A post-secular theology doesn't recognize the split between secular and religious, and therefore neither (at least not in the way it has commonly been seen) between public and private (cf. the talk about religion as private), politics and religion, reason and faith, science and authority, facts and values.
A post-secular theology can be described as non-apologetic. It doesn't try to speak with our age by trying to show that there is a correlation between the gospel and certain cultural values (at least not in a systematic way), but rather to let the gospel in an attentive mode interpret and confront these values (you read the world into the gospel rather than reading the gospel into the world). A post-secular theology doesn't try to make the faith or the revelation reasonable or relevant in terms of something (supposed to be) universal. (In this sense I see Christian fundamentalism and evangelicalism - in their apologetic eagerness - to often be but a mirror of modernity!).
As I see it, a post-secular theology takes time (tradition, history, and the particular) seriously, in contrast to modernity which usually tries to go beyond time in its search for universal and a-historical principles and truths. This form of modernism you can see, for instance, in the way liberal theology reduce faith to universal moral principles, or in the fear of tradition which you can find in some versions of fundamentalism, or in such common phrases as "I believe in Jesus, but not in the church" or "don't let the tradition distort the radical message of Jesus in the gospels" or "Christian faith is simply about love – 'all you need is love'".
A post-secular theology also takes, from my perspective, space (the bodily nature of faith) seriously, in contrast to the tendency of modernity to reduce man to a "thinking thing" (Descartes). Such splits as those between body and soul, social/political/economical and spiritual, liturgy and freedom are extremely problematic. In other words: a post-secular theology doesn't accept modernity's individualization of faith. Because this individualization has led to a spiritualization of Christian faith (and religion in general) that has driven it to a non-bodily sphere and so it has lost its meaning for those things that fill most of our lives: material, social, political, and economical realities. Christian faith is something we can "touch", not just think about or feel in our hearts. When you in the name of modernity choose "non-religion" the opposite to spiritualization can also happen: only body is left, a "flat body" without depth. But from a post-secular perspective body and spirit belong together.
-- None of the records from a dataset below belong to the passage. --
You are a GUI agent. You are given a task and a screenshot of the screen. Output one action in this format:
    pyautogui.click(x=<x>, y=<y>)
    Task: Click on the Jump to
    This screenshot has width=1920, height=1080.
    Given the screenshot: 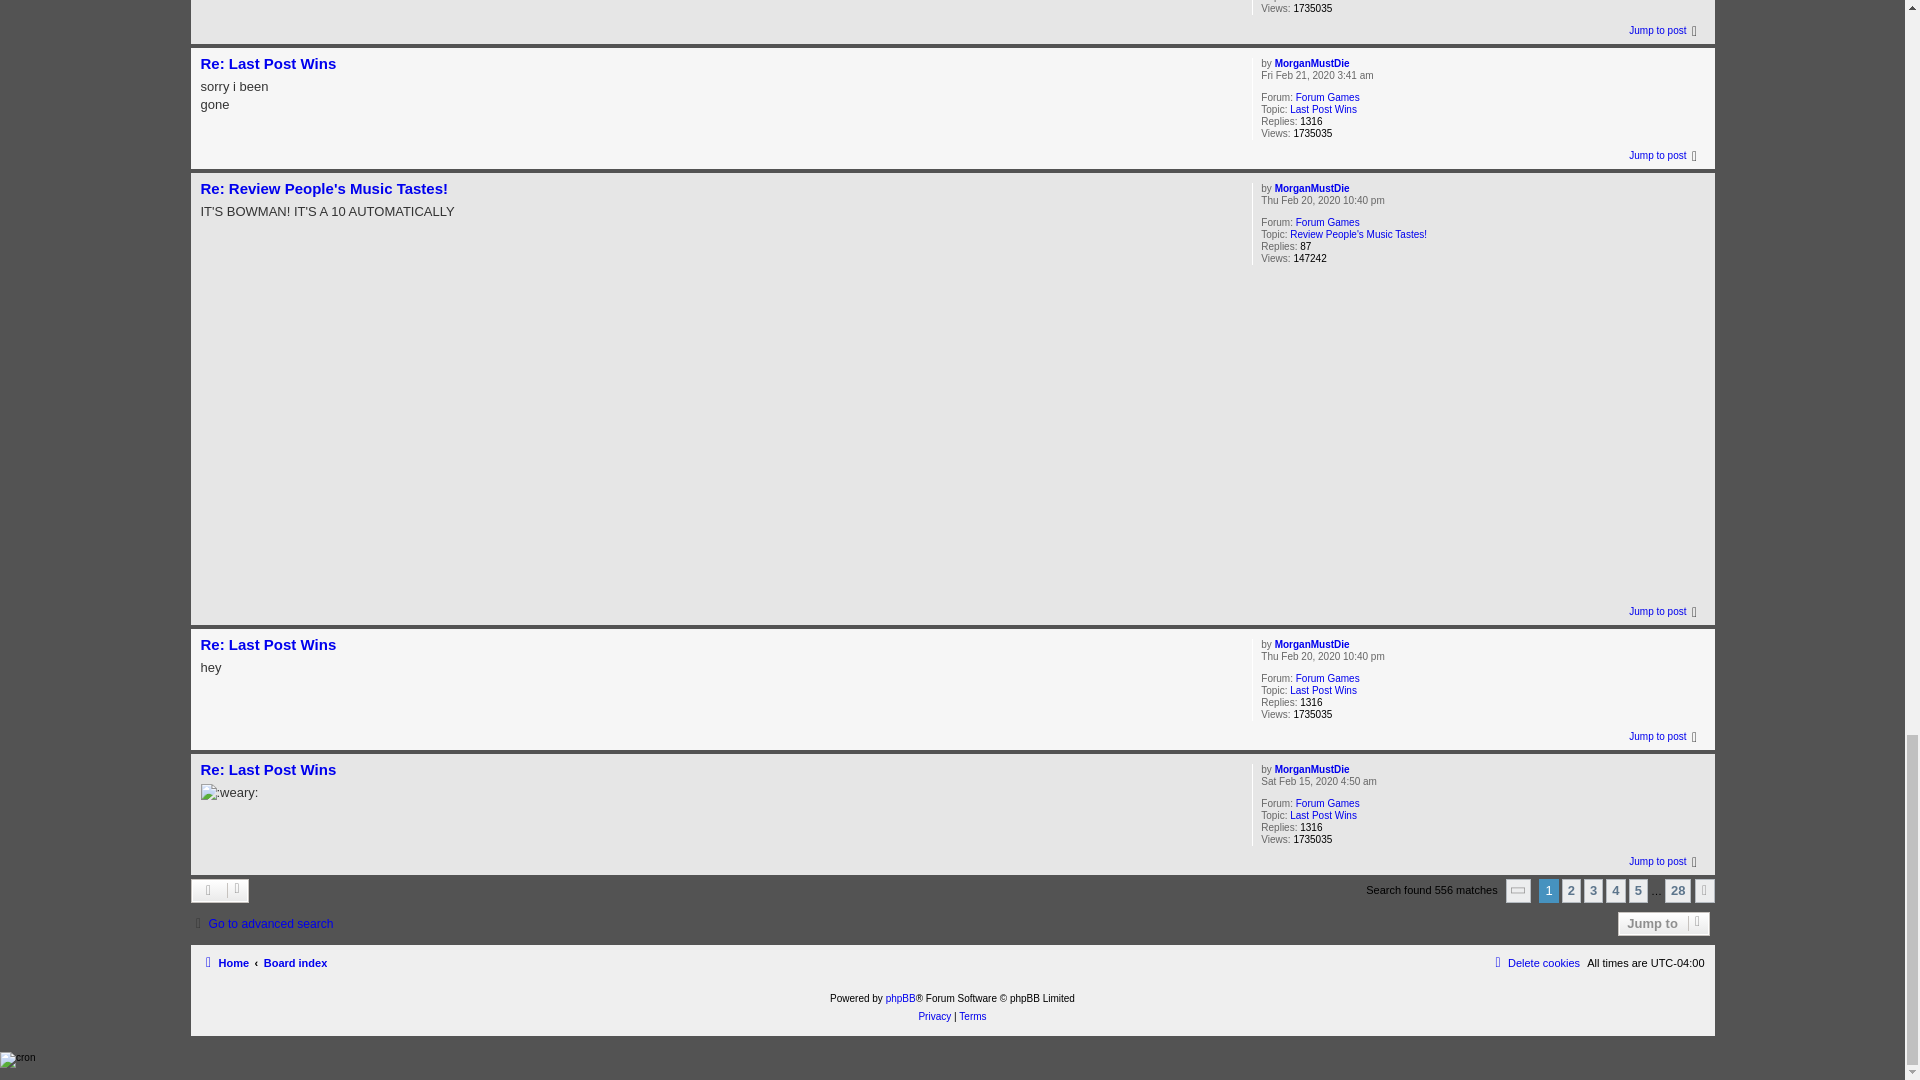 What is the action you would take?
    pyautogui.click(x=1663, y=924)
    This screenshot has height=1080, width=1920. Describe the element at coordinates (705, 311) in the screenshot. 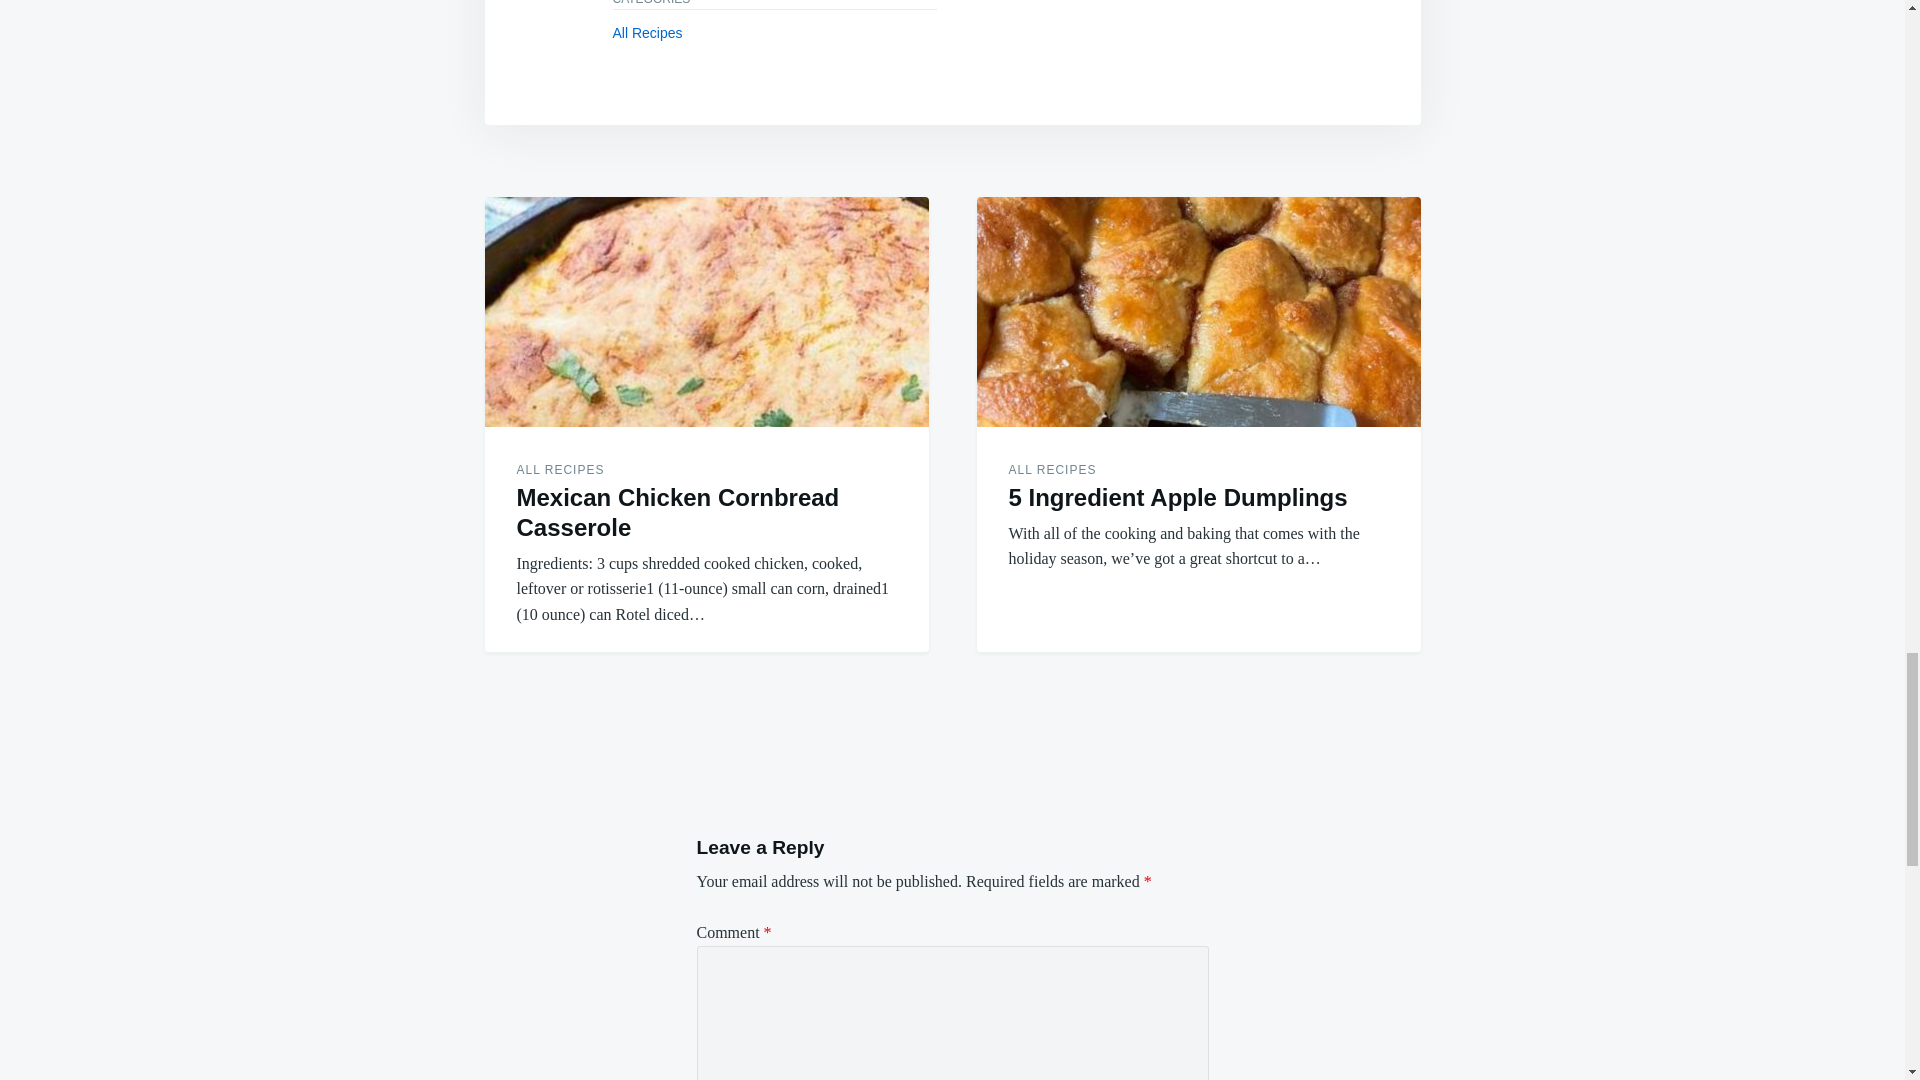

From my post-secular viewpoint I can't see the role of the church to be living in the margin that modernity and the nation state has provided. But at the same time I don't see it as a problem if the church is a minority or so to speak lives in "exile" or in "diaspora". On the contrary, it is maybe a necessary posture. Anyway, the social theology and practice of the church is not a part of the modern state project (with its talk about politics as pure statecraft), but is something which has its basis in the life of the church itself. The church doesn't just have certain values which may have political consequences, but the church is its own politics, its own sociology. The (first) task of the church is not to get the state to act in a more "Christian" way. Its first task is - with Jesus Christ as Lord - to be church, to see itself and its own social life as a social "project" which claims the whole existence and which is a part of God's mission in the world. As such the church can be "an alternative society and a positive counter-culture".